DATA LISTING =
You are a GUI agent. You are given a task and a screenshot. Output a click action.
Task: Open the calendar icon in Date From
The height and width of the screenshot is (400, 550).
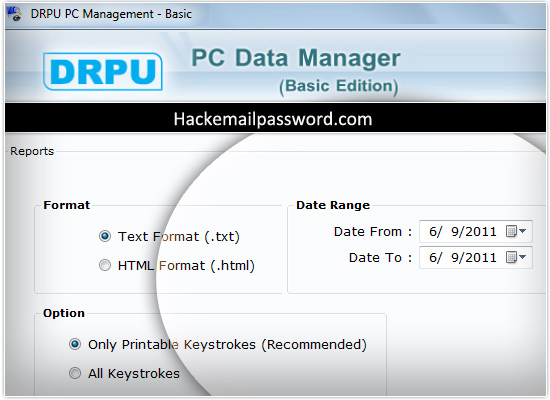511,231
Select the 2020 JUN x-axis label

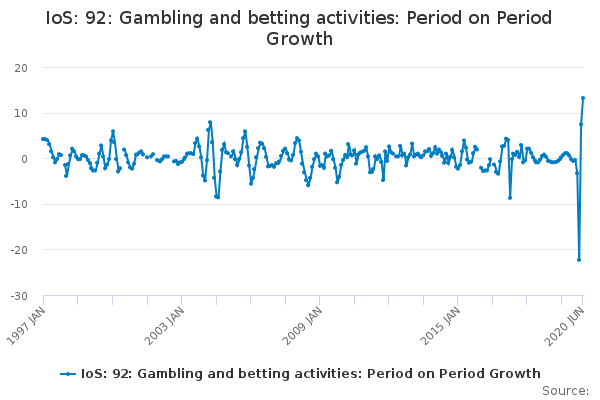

---

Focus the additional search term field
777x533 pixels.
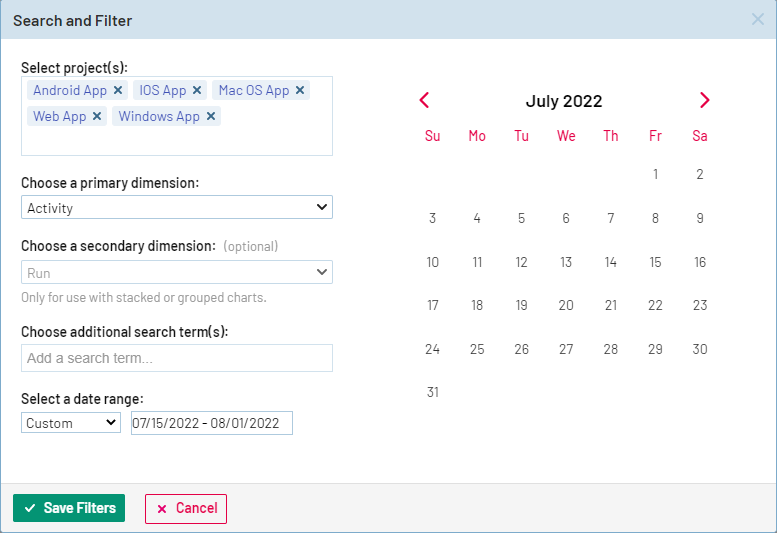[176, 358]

WORK INSTRUCTION =
Whatever pictures the records hold, omit them; give again exactly the lines from the one containing "You are a GUI" through the one containing "Select the 2020 JUN x-axis label".

RESULT OF THIS EXERCISE =
You are a GUI agent. You are given a task and a screenshot. Output a click action.
Task: Open the calendar icon in Date From
The height and width of the screenshot is (400, 550).
511,231
Select the 2020 JUN x-axis label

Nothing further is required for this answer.